In the figure: 1-a liquid level sensor; 2-tank body; 3-buoy measuring rod; 4-a buoy; 5-a flow meter; 6-bubble level; 7-pores; 8-a data line; 10-liquid injection hole; 11-a heat-insulating layer; 13-a flow meter fixing hole; 14-bracket fixing holes; 16-liquid diversion holes; 17-a gas pipe; 18-a liquid tube; 19-a reference level; 20-measuring point level gauge.

Detailed Description

The present invention will now be described in further detail with reference to the accompanying drawings, which are provided for purposes of illustration and not limitation.

Referring to fig. 1-7, a hydrostatic level with a double sensitive sensor includes two levels with the same structure, which are a reference level 19 and a measuring point level 20; the level comprises a tank body 2 with an opening at the top, a liquid level sensor 1, a bubble level 6, a buoy 4 and a base.

Referring to fig. 2, the tank body 2 is arranged at the top of the base, the bubble level gauge 6 is arranged on the base and located on one side of the tank body 2, liquid is filled in the tank body 2, the buoy 4 is arranged in the tank body 2, the top of the tank body 2 is provided with a top cover, the liquid level sensor 1 is arranged on the top surface of the top cover, the top of the buoy 4 is provided with a buoy measuring rod 3, and the upper end of the buoy measuring rod 3 penetrates through the top cover to be connected with the liquid level sensor 1.

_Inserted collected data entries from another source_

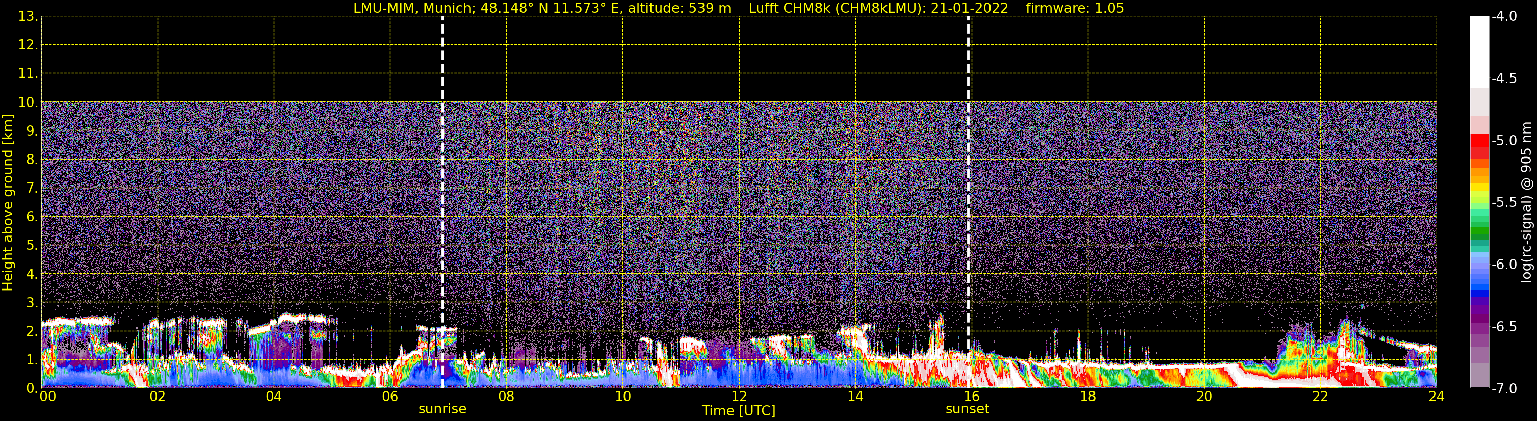Click the "sunrise" label below the axis

[442, 409]
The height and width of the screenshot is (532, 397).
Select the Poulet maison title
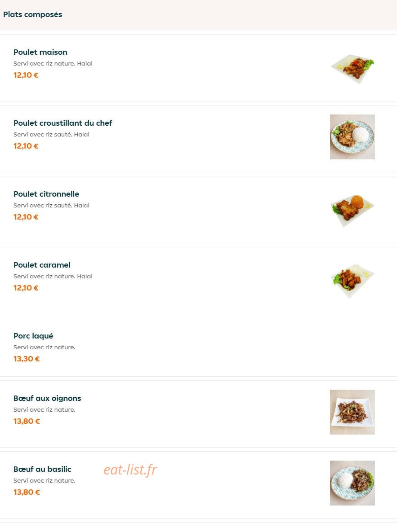pos(40,52)
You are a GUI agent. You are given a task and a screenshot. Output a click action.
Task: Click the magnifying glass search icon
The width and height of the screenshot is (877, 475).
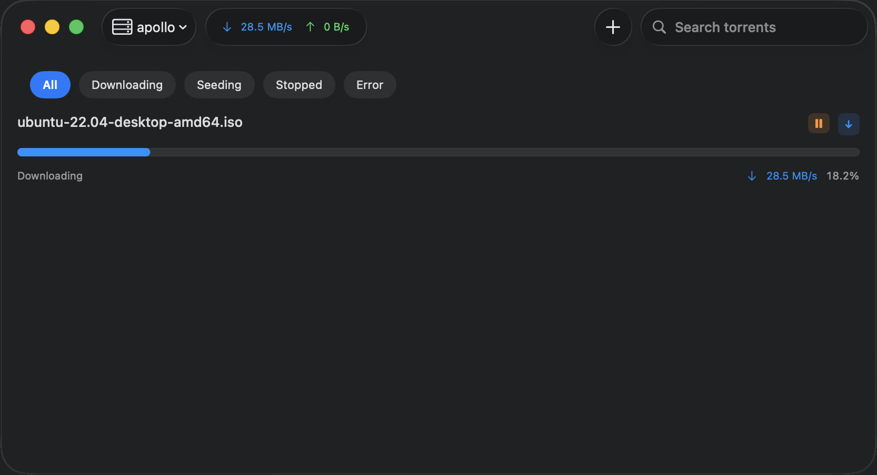pyautogui.click(x=659, y=27)
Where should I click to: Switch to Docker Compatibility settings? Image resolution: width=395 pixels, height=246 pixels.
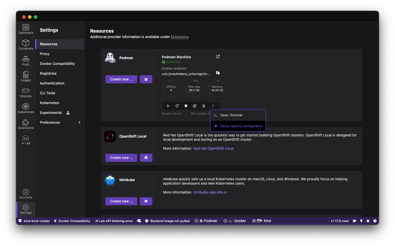click(57, 64)
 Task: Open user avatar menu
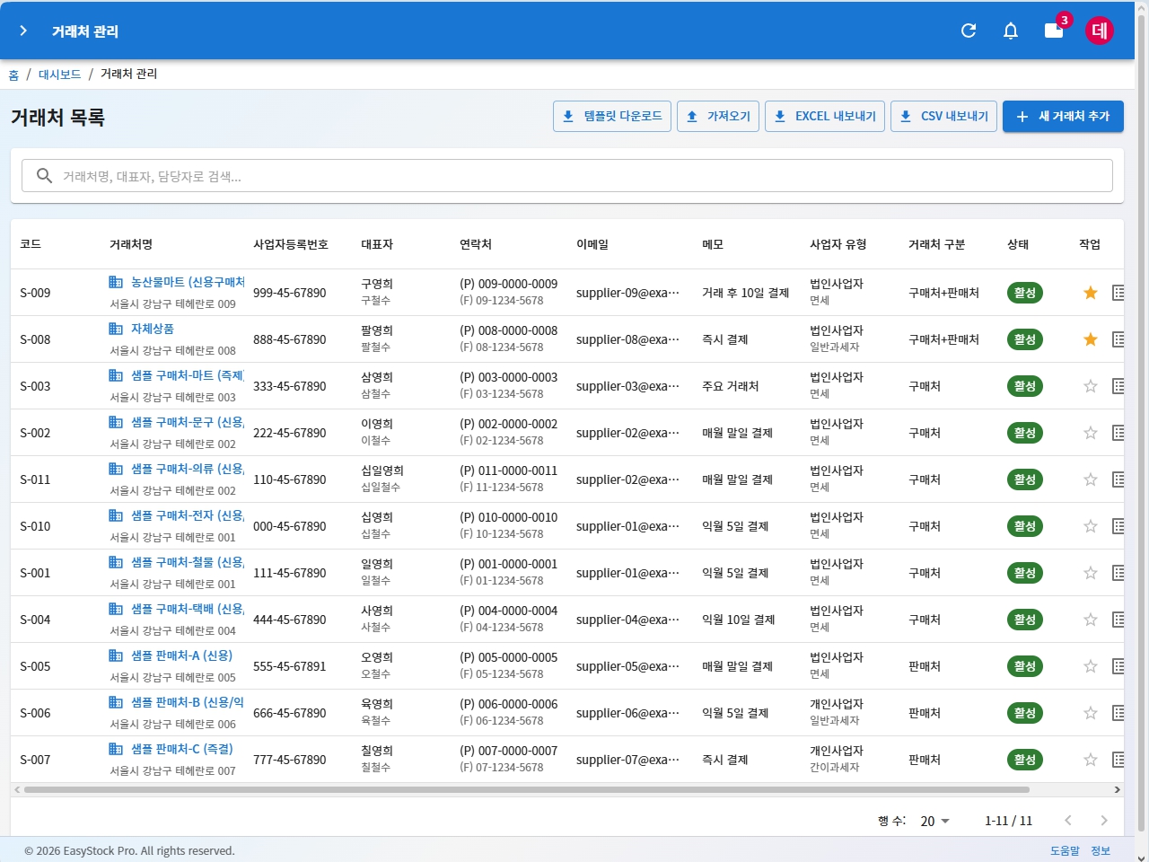coord(1100,31)
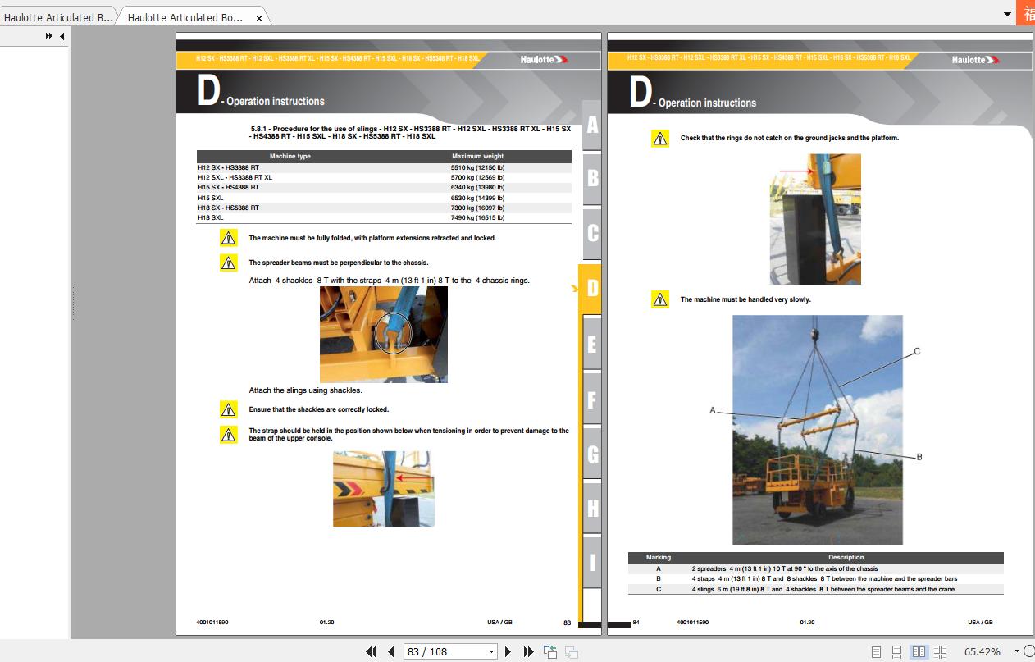Image resolution: width=1035 pixels, height=662 pixels.
Task: Close the current document tab
Action: click(x=258, y=17)
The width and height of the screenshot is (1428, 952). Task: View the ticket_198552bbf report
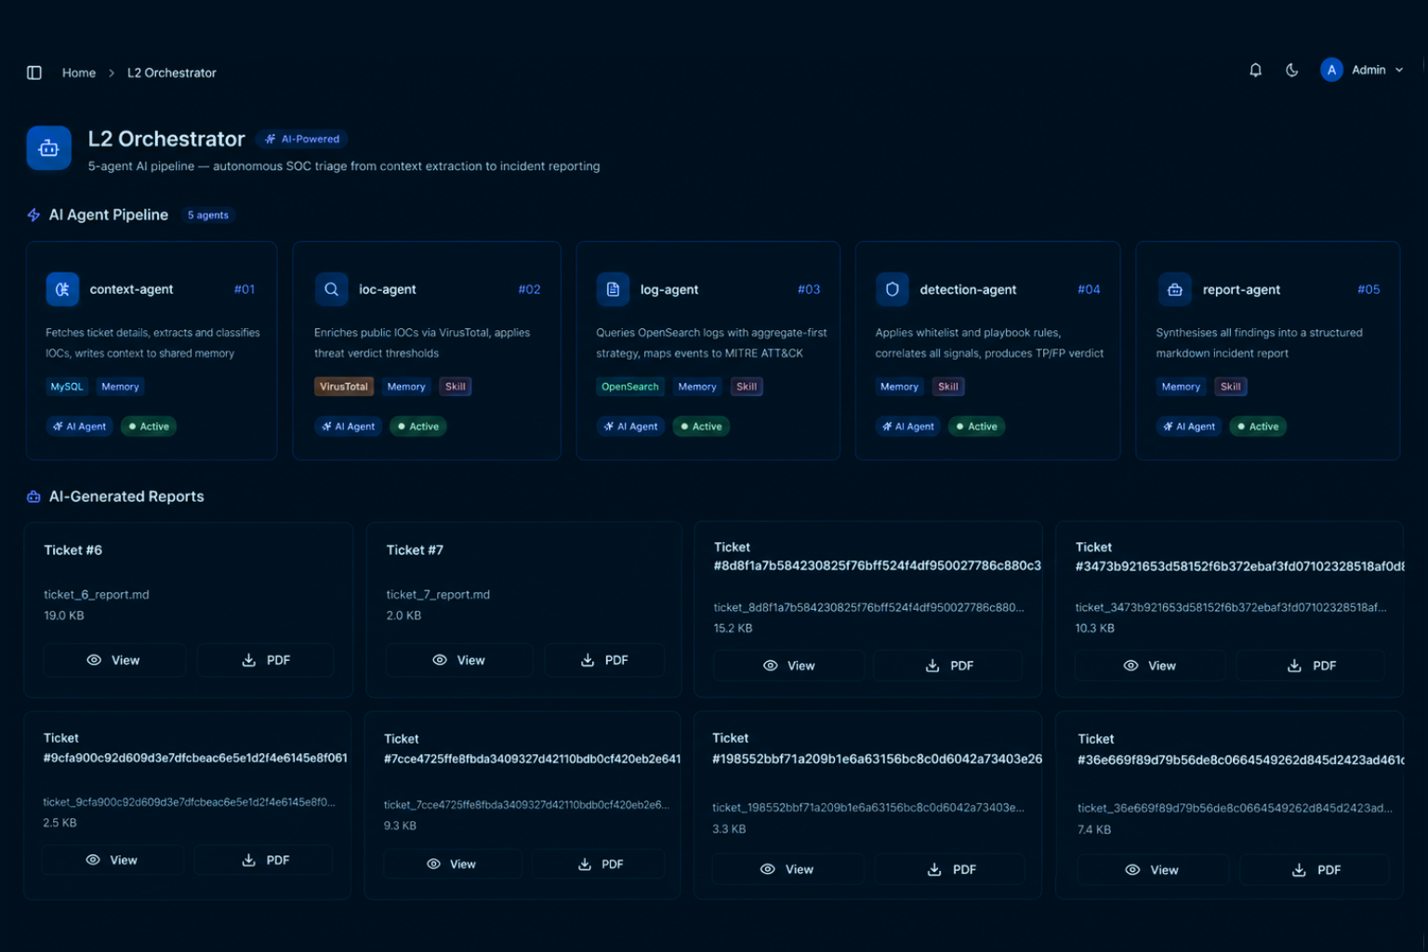pyautogui.click(x=787, y=869)

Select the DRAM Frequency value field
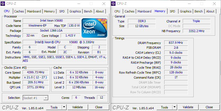click(x=176, y=43)
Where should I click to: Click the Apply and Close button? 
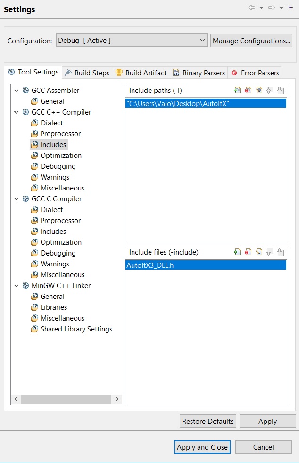(202, 447)
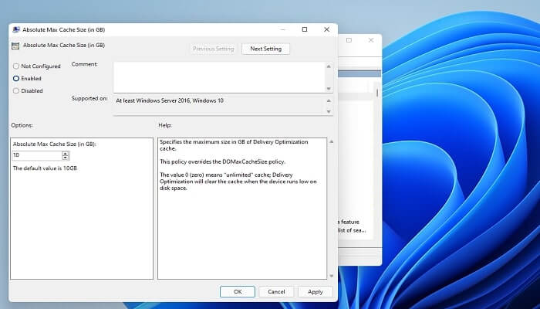Go to the Next Setting
The width and height of the screenshot is (540, 309).
265,49
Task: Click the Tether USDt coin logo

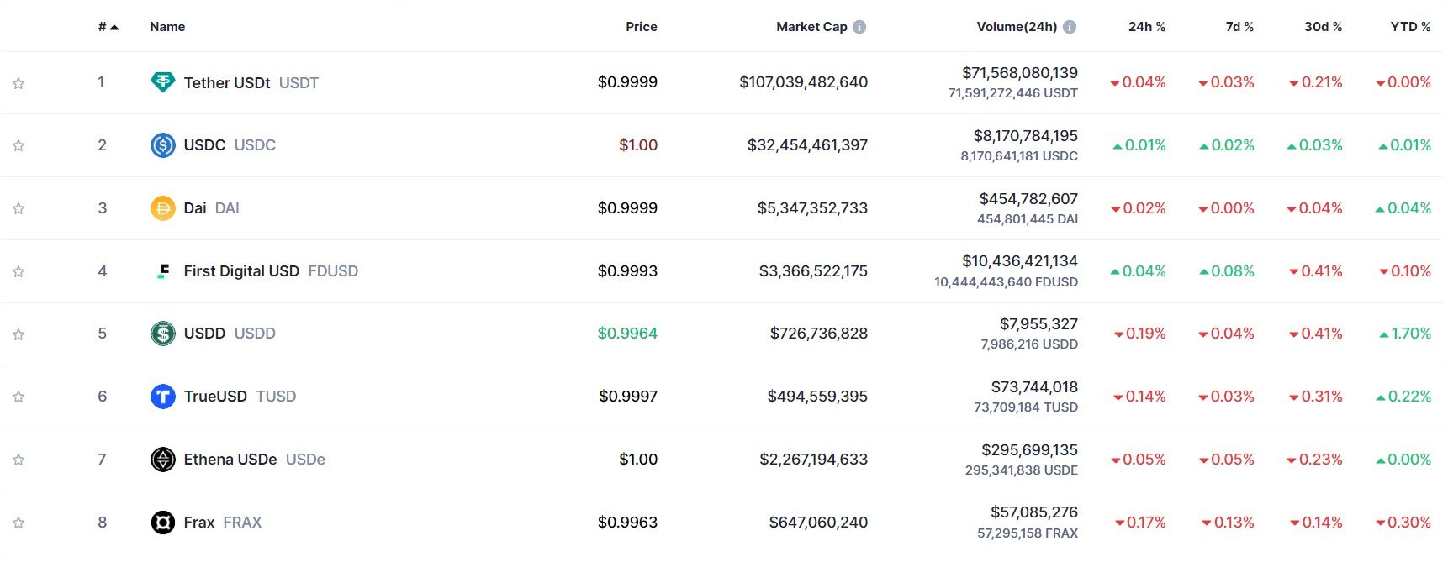Action: (162, 82)
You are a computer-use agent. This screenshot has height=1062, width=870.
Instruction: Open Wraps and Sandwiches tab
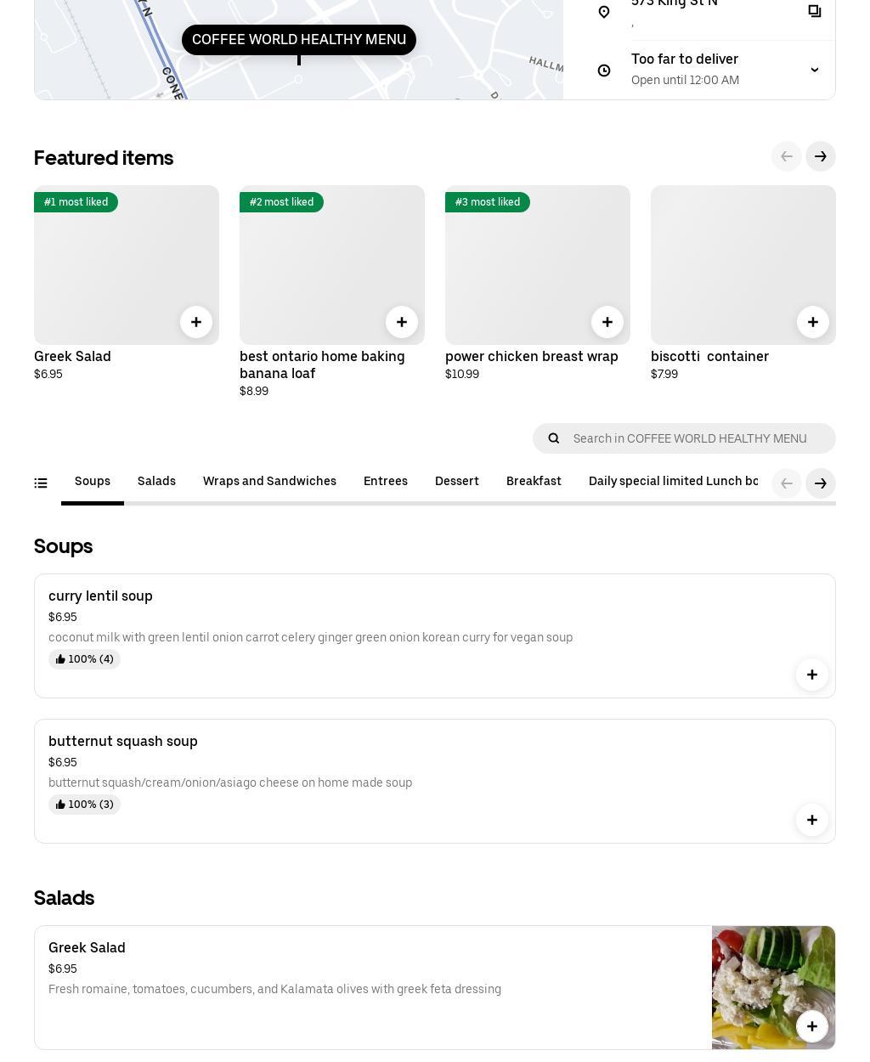click(x=269, y=482)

Referring to fig. 3-5, the top cover is further provided with air holes 7 which are communicated with the tank body 2, and when in use, the air holes of the two levels are communicated through an air pipe 17.

Referring to fig. 6, a liquid guiding hole 16 is formed in the center of the base, the upper end of the liquid guiding hole 16 is communicated with the inside of the tank body 2, a flowmeter 5 is arranged at the lower end of the liquid guiding hole 16, the flowmeter 5 is connected with the bottom surface of the base, and when the liquid level measuring device is used, the two flowmeters of the two level gauges are connected through a liquid pipe 18.

The lateral wall of the tank body 2 is of a double-layer hollow structure and comprises an outer wall and an inner wall, a heat insulation layer used for filling liquid is formed between the outer wall and the inner wall, a liquid filling hole 10 is formed in the top of the lateral wall, and liquid with small specific heat capacity is filled in the lateral wall through the liquid filling hole 10, so that the temperature of the liquid in the lateral wall is kept stable, effects such as expansion with heat and contraction with cold are avoided, and the working stable value and the working precision of the hydrostatic level are improved. Simultaneously, cladding heat preservation 11 on the outer wall of jar body 2 avoids the temperature of the liquid in the external temperature influence jar body, has guaranteed that the liquid in jar body 2 is in the constant temperature state.

Preferably, the heat-insulating layer is made of heat-insulating cotton.

Preferably, the insulation layer is filled with an antifreeze.

An internal thread is arranged on the inner wall of the top of the tank body 2, and the top cover is connected with the tank body 2 through a thread.

In another embodiment, the tank body 2 is a cylindrical structure with openings at two ends, an annular groove is arranged in the center of the top surface of the base, internal threads are arranged on the side wall of the groove, internal threads are arranged on the outer wall of the tank body 2, the lower end of the tank body is connected with the base through threads, and a sealing ring is arranged in the groove to ensure the sealing property of the tank body; or the joint of the tank body and the base is made of bonding materials such as butter and the like, and the joint is sealed, so that liquid leakage is avoided.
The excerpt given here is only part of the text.